> **Exercise goal**
A partial copy is required: transcribe exactly the lines from the one containing "Select 会员信息列表 in the sidebar" through the last line below, without any pictures.

> **Data for review**
***
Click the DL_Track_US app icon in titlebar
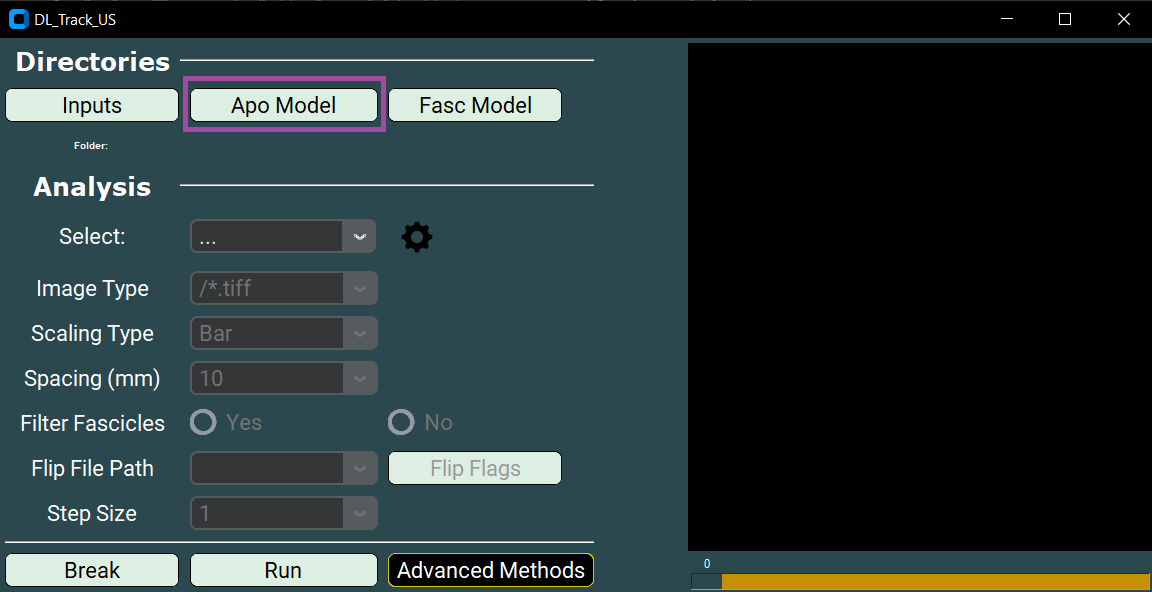The width and height of the screenshot is (1152, 592). point(17,18)
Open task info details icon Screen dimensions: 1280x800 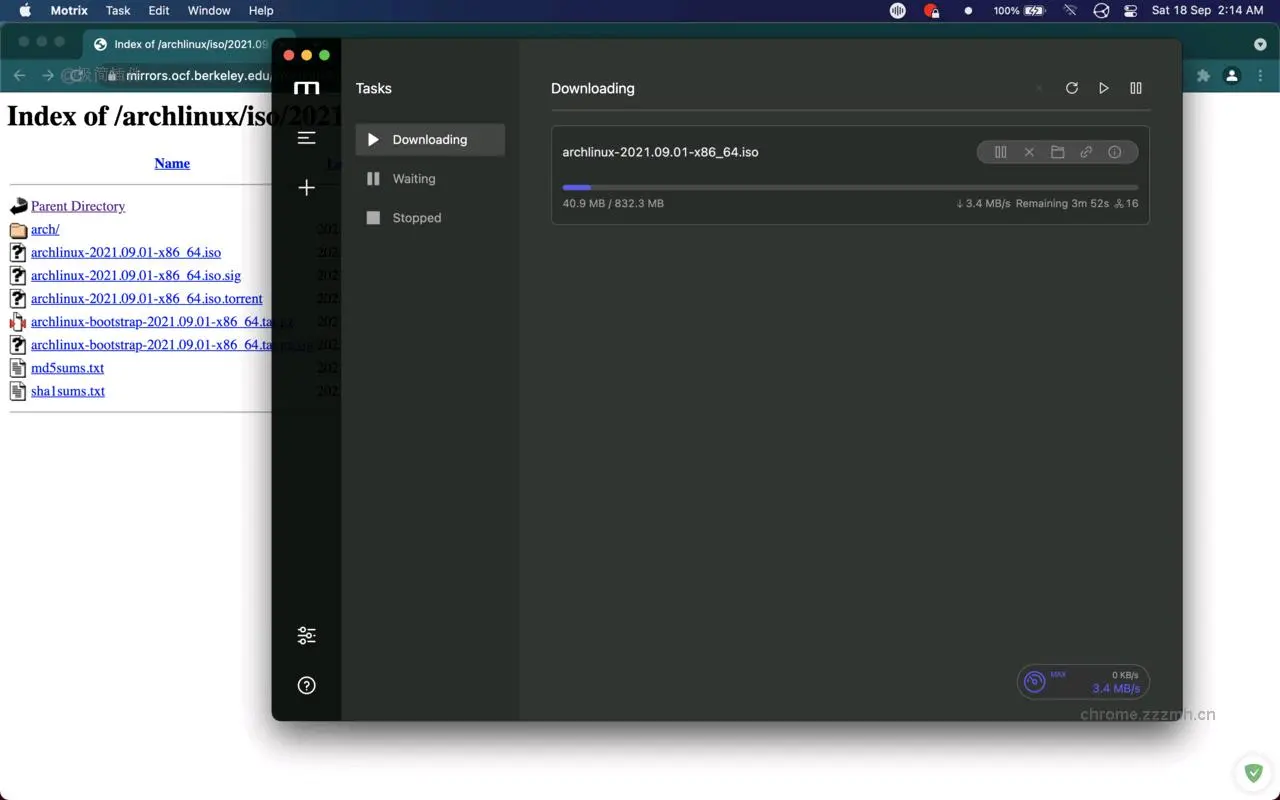tap(1114, 152)
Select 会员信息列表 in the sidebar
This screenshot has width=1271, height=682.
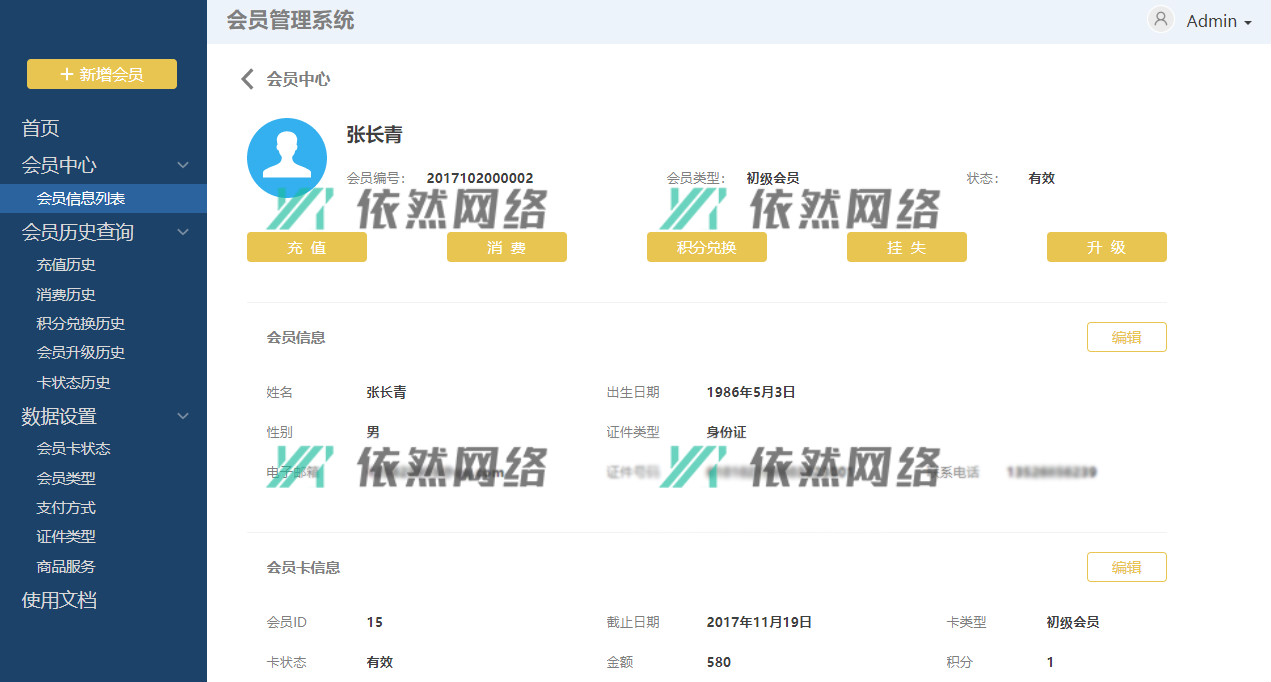81,199
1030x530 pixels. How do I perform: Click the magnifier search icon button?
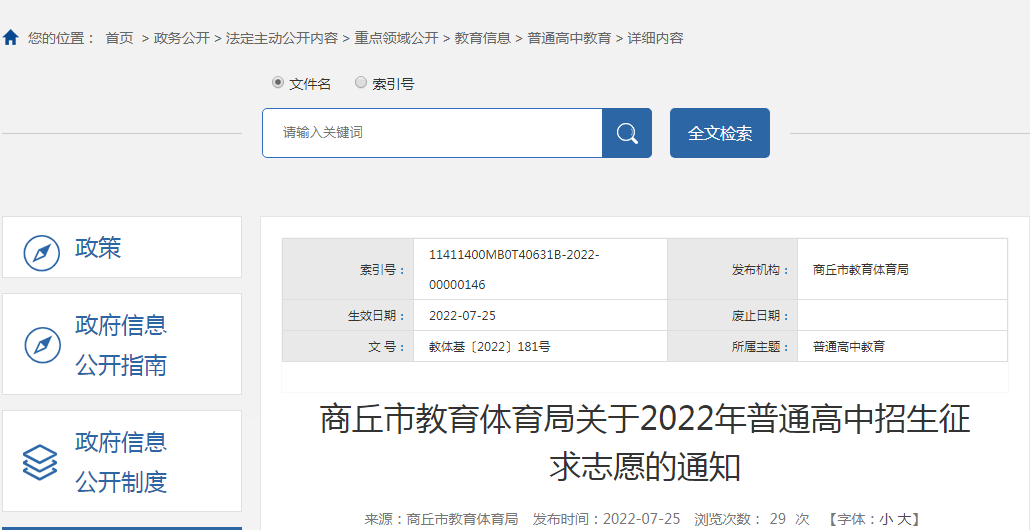pos(627,133)
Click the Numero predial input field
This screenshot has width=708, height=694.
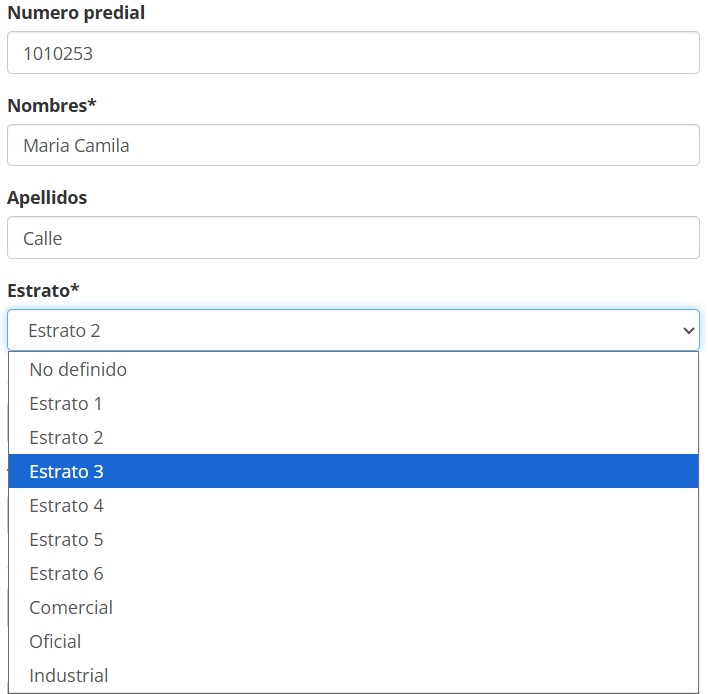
***
> **Output**
Select 会员信息列表 in the sidebar
This screenshot has width=1271, height=682.
81,199
1030x530 pixels. How do I perform: Click the magnifier search icon button?
pos(627,133)
Click the Numero predial input field
This screenshot has width=708, height=694.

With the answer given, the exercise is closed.